Written instruction 1:
Revise the records below so that every "Where should I click to" becomes "Where do I click to", leaving all other parts of the records the same. Omit the pictures from your version.

Article:
┌──

It is easy for the Democrats and Congress to pretend that it is all otherwise and that we can just go back to Sept 10 criminal law paradigms, with some modest increases in homeland security, with targets that won't complain about discrimination - inanimate cargo containers, for example. Possibly the Democratic party would even enact that preference if in charge of the presidency and Congress. But I doubt it. We live at this moment in a period of Republican-facilitated Democratic kibbbutzing - facilitated and enabled by the Cheney policy of pure executive power - sniping without having to take proactive responsibilty and ownership of what protecting against terrorist attacks should mean as a going-forward policy of the United States. That condition is unlikely to last forever and, at the end of the day (if for no other reason than the fact of a new attack), the electorate will know where their leaders stand on counterterrorism and the legal regime shaping it, the necessary and inevitable tradeoffs between security and liberties that define counterterrorism in a liberal democracy.

So by all means let us avoid a police state - although what numbers of my colleagues in the legal academy seem to regard as the police state we supposedly already have seems to me a dangerous case of boy-crying-wolf - but let us also strive to avoid piles of body parts in American cities. The truism that there are necessarily trade-offs between these two is increasingly something denied by a significant part of elite opinion. The academics act as the high-intellectual end of a narrative that an increasing part of the electorate is eager to hear and absorb - there is no real terrorism danger, it stems from our own policies and attitudes, the problem is not terrorism but the invasion of civil liberties, talking about terrorism is simply a way of justifying the police state. Terrorism is not therefore the issue; counterterrorism is. 'They' are not the issue, 'we' are - and ignoring 'them' and focusing on 'us' promises a way back to the blessed land of nostalgia, a way of going back to live in the time of lovely ignorance, otherwise known as September 10, the quiet life, the morally unstrenous time of Before-Bush.

The intellectuals' attitude is not explainable, it seems to me, except on the assumption - which I wearily hear repeated without dissent at many, many academic conferences - that really there is no terrorism problem, except the one that the Bush administration created by invading Iraq or - the more intellectually grand alternative - the one that the West created for itself by being so intolerant of Muslims and Islam and, of course, Israel. But anyway, on either narrative, the problem turns out miraculously not to be terrorism, but instead our own viciously overreactive counterterrorism, which simultaneously creates a police state and promotes a cycle of Muslim radicalization.

Terrorism, on this account, is merely a second order problem. But it's not.

Saturday, July 07, 2007

Mark Steyn on multiculturalism in Britain and the July 7 bombings

From the several columns Mark Steyn wrote two years ago in London's Daily Telegraph following the July 7 London bombings, or, against multiculturalism:

It has been sobering this past week watching some of my "woollier" colleagues (in Vicki Woods's self-designation) gradually awake to the realisation that the real suicide bomb is "multiculturalism". Its remorseless tick-tock, suddenly louder than the ethnic drumming at an anti-globalisation demo, drove poor old Boris Johnson into rampaging around this page last Thursday like some demented late-night karaoke one-man Fiddler on the Roof, stamping his feet and bellowing, "Tradition! Tradition!" Boris's plea for more Britishness was heartfelt and valiant, but I'm not sure I'd bet on it. The London bombers were, to the naked eye, assimilated - they ate fish 'n' chips, played cricket, sported appalling leisurewear. They'd adopted so many trees we couldn't see they lacked the big overarching forest - the essence of identity, of allegiance. As I've said before, you can't assimilate with a nullity - which is what multiculturalism is.

└──

Entries on finding words and elements:
┌──

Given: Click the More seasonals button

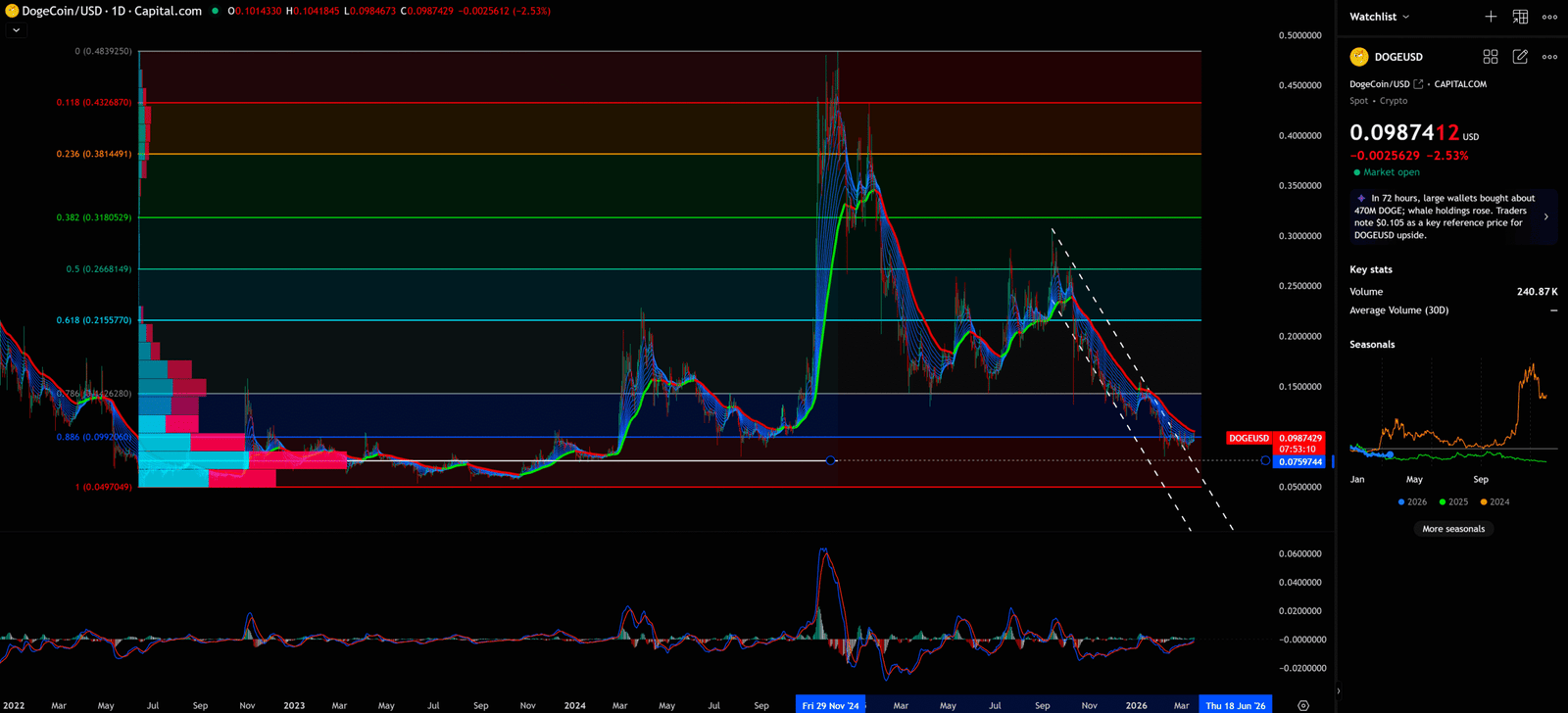Looking at the screenshot, I should 1452,529.
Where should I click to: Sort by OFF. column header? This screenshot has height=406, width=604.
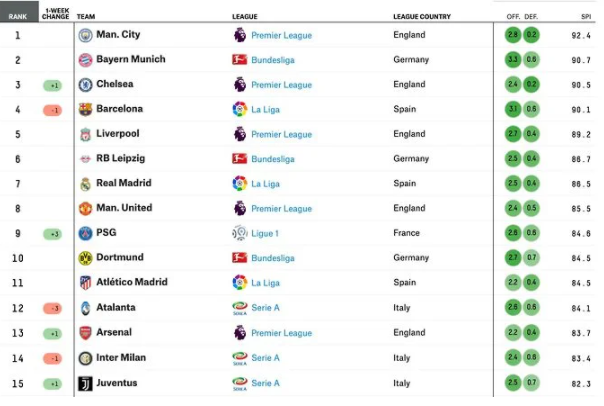[513, 17]
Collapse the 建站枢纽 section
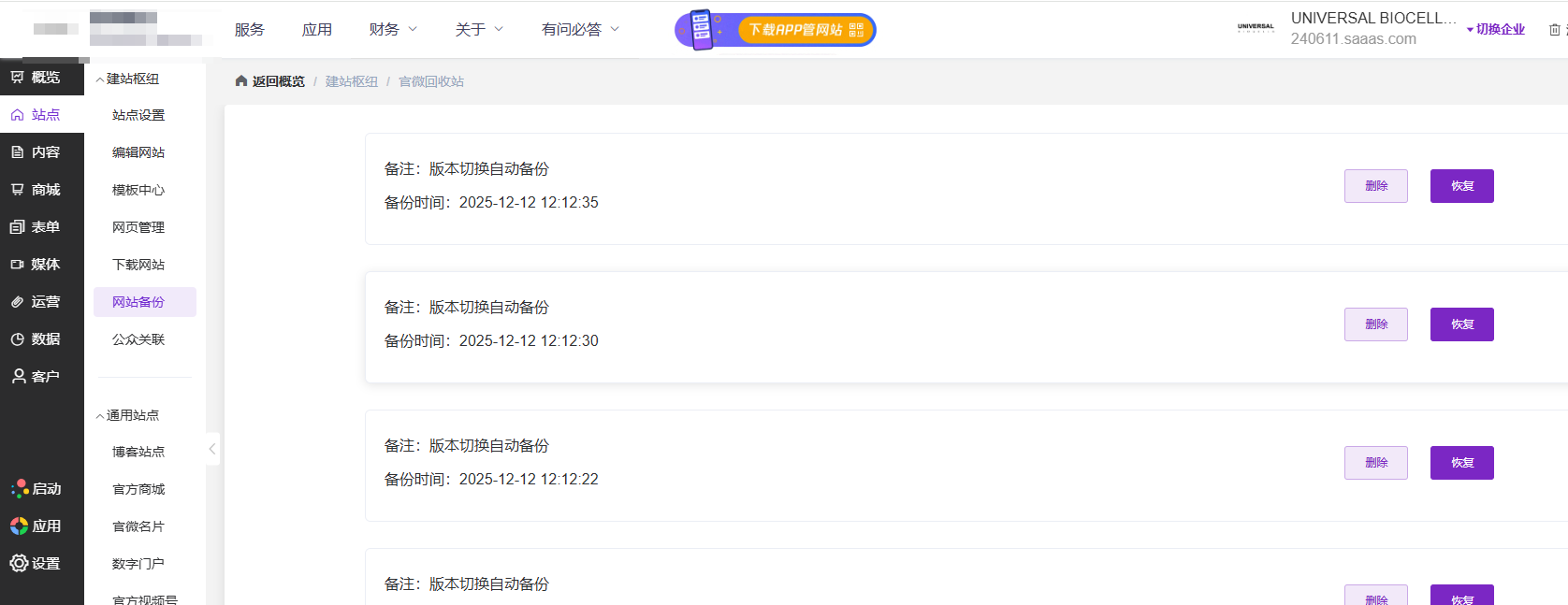The width and height of the screenshot is (1568, 605). pos(100,79)
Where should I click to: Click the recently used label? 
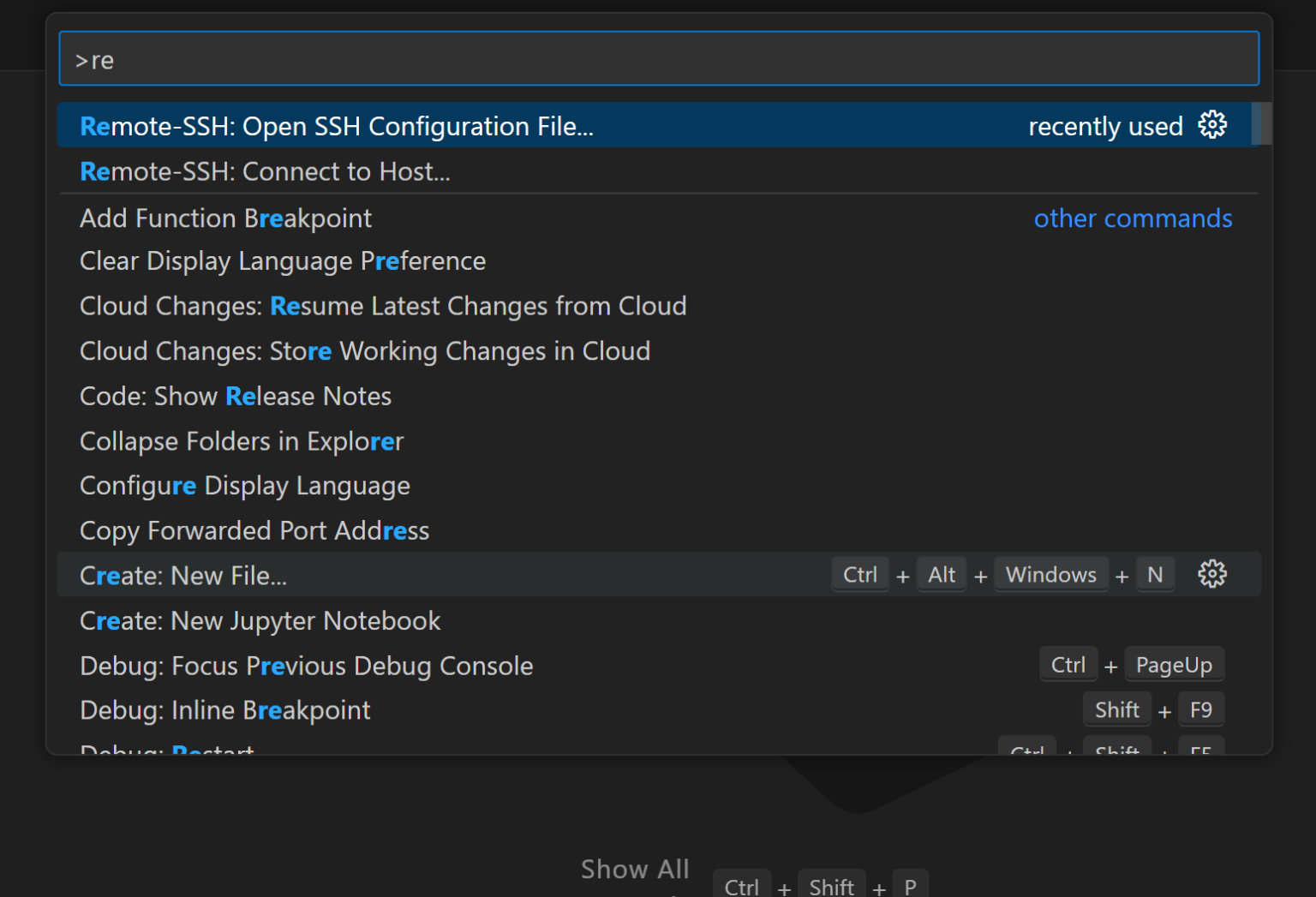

└──

Written instruction 2:
In the piece above on counterterrorism and multiculturalism, which newspaper ran the columns Mark Steyn wrote after the July 7 London bombings?

Solution 1:
Given: Click the More seasonals button

Looking at the screenshot, I should 1452,529.
Where do I click to: Sort by OFF. column header? This screenshot has height=406, width=604.
[513, 17]
Collapse the 建站枢纽 section
The width and height of the screenshot is (1568, 605). pos(100,79)
Where do I click to: Click the recently used label? 

Solution 2:
London's Daily Telegraph.